Programmed cell death protein-1 (PD-1) and programmed death-ligand 1 (PD-L1) blockade is currently widely used in the treatment of metastatic NSCLC. Despite available biomarker stratification, clinical responses vary. Thus, the search for novel biomarkers with improved response prediction is ongoing. Previously, using mass cytometry or cytometry by time-of-flight (CyTOF), our group demonstrated that CD39CD8 immune cells represent tumor antigen-specific, cytotoxic T cells in treatment-naive NSCLC. We hypothesized that accurate quantitation of this T cell subset would predict immunotherapy outcome.

METHODS

To translate this to a clinical setting, the present study compared CyTOF data with a range of clinically relevant methods, including conventional immunohistochemistry (IHC), multiplex IHC or immunofluorescence (mIHC), and gene expression assay by NanoString.

RESULTS

Quantification using mIHC but not conventional IHC or NanoString correlated with the CyTOF results.
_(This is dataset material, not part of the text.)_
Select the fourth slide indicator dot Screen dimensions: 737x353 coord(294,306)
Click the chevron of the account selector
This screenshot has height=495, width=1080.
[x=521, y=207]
The specificity and sensitivity of mIHC were then evaluated in a separate retrospective NSCLC cohort. CD39CD8 T cell proportion, as determined by mIHC, successfully stratified responders and nonresponders to PD-1 or PD-L1 inhibitors (objective response rate of 63.6%, compared with 0% for the negative group). This predictive capability was independent from other confounding factors, such as total CD8 T cell proportion, CD39 lymphocyte proportion, PD-L1 positivity, EGFR mutation status, and other clinicopathologic parameters.

CONCLUSIONS

Our results suggest that the mIHC platform is a clinically relevant method to evaluate CD39CD8 T cell proportion and that this marker can serve as a potential biomarker that predicts response to PD-1 or PD-L1 blockade in patients with NSCLC. Further validation in additional NSCLC cohorts is warranted.